**EXERCISE BRIEF:** From the line with "Expand the Currency menu chevron" through the line with "has height=500, width=667.", repeat the entries verbatim, both end lines included, and add nothing.

^^^^

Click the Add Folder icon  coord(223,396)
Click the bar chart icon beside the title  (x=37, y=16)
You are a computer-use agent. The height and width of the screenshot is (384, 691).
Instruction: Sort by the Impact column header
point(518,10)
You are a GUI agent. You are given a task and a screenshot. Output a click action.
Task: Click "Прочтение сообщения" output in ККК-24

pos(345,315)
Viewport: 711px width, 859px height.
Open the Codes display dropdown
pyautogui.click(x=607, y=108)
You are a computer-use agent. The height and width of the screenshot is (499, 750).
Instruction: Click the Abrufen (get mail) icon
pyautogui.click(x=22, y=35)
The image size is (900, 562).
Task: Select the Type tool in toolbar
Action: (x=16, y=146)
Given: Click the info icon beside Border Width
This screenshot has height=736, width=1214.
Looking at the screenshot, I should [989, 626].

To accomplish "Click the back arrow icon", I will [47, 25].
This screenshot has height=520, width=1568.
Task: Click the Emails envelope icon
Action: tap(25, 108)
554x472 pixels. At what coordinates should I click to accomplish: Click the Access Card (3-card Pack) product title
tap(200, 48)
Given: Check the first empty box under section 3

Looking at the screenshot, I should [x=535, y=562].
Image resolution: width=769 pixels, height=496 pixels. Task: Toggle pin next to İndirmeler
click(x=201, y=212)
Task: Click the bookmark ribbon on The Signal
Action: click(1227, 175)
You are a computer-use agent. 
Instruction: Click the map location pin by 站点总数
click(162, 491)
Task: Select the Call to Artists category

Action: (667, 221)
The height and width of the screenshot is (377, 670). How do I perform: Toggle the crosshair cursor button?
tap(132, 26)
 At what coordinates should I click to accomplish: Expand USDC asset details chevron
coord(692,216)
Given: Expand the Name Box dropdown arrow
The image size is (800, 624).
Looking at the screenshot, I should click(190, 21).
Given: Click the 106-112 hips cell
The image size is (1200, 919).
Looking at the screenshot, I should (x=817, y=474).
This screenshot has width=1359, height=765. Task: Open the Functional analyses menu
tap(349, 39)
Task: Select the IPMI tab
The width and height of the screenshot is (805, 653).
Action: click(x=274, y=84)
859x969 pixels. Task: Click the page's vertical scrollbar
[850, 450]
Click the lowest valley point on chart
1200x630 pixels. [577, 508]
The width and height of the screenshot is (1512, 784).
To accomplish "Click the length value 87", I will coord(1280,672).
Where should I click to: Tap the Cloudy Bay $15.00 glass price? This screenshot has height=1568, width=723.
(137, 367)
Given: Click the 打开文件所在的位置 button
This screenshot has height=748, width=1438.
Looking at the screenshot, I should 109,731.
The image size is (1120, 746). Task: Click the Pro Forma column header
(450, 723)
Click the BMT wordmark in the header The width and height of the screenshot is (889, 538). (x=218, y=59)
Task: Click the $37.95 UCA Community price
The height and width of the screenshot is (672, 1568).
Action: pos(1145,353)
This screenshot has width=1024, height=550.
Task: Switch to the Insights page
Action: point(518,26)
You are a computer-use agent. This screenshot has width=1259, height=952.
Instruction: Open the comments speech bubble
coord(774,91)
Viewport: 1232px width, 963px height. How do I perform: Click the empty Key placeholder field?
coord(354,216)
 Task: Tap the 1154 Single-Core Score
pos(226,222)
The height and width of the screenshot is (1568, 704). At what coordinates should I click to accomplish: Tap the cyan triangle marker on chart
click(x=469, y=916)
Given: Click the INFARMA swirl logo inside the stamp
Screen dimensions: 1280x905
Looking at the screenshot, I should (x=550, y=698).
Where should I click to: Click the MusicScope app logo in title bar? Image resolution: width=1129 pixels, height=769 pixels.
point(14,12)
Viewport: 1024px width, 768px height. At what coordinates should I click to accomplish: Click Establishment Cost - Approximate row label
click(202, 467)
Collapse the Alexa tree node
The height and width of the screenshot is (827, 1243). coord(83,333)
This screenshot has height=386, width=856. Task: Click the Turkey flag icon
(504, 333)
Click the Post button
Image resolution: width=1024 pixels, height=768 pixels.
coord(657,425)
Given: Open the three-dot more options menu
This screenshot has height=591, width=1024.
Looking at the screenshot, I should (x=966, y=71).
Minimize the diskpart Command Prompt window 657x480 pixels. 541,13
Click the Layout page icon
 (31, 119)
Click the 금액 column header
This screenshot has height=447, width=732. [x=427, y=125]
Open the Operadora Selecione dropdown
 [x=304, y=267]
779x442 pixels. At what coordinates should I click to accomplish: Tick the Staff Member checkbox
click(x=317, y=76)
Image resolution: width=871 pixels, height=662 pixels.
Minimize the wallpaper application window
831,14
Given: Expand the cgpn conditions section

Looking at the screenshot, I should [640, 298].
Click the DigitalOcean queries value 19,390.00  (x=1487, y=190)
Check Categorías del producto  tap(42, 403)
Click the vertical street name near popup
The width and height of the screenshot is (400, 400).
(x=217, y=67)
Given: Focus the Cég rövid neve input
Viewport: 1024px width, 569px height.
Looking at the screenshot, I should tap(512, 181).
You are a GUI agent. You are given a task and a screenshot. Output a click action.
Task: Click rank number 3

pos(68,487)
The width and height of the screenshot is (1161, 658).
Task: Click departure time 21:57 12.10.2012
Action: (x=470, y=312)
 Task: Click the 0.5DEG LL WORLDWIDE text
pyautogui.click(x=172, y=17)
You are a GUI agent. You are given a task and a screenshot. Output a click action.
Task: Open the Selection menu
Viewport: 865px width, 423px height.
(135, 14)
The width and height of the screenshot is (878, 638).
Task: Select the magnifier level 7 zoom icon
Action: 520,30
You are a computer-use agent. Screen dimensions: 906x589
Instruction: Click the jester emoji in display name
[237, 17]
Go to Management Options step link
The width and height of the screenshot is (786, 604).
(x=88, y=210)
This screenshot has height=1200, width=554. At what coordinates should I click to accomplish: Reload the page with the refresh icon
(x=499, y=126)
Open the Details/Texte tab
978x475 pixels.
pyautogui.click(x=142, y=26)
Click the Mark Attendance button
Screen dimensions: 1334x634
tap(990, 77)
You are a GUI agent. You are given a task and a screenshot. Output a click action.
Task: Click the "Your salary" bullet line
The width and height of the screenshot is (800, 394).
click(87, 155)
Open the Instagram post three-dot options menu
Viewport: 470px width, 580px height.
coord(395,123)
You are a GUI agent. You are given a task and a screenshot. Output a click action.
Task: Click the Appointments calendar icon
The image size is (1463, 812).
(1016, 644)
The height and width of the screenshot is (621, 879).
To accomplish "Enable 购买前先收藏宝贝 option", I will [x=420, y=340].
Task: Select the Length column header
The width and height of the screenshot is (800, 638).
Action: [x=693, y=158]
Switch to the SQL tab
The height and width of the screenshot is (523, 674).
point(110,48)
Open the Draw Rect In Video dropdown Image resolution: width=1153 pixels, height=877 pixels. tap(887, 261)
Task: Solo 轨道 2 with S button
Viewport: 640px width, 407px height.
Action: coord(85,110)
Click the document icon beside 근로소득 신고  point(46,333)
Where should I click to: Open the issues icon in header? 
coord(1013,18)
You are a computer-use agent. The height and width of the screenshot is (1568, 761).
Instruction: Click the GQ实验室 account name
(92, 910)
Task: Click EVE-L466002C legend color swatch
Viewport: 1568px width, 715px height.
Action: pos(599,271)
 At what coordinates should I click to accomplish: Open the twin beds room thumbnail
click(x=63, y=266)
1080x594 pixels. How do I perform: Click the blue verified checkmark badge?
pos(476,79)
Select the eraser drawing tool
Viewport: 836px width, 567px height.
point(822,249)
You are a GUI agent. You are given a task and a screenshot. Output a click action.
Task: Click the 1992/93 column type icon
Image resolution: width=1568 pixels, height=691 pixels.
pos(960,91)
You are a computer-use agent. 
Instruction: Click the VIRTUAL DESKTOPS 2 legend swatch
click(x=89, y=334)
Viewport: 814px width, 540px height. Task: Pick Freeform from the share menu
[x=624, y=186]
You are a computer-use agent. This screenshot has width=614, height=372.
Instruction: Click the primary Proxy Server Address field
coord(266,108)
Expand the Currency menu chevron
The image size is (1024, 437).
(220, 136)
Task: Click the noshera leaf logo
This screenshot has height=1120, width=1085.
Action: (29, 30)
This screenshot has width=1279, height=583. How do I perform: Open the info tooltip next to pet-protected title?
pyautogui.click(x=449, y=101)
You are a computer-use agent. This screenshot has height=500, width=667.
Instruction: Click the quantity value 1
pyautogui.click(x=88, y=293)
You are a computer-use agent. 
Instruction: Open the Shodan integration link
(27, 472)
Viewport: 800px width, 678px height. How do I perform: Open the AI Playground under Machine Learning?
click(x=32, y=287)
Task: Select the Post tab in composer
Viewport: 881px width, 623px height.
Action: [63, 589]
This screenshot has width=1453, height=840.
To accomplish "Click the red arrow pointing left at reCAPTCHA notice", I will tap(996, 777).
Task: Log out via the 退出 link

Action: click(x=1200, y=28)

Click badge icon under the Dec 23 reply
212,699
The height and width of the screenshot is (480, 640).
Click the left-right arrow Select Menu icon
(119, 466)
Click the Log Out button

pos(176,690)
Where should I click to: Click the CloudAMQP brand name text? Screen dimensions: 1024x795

^^^^

**TASK ANSWER:**
Expand the Currency menu chevron
The image size is (1024, 437).
(220, 136)
Task: Click the noshera leaf logo
This screenshot has height=1120, width=1085.
Action: (29, 30)
This screenshot has width=1279, height=583. How do I perform: Open the info tooltip next to pet-protected title?
pyautogui.click(x=449, y=101)
You are a computer-use agent. This screenshot has height=500, width=667.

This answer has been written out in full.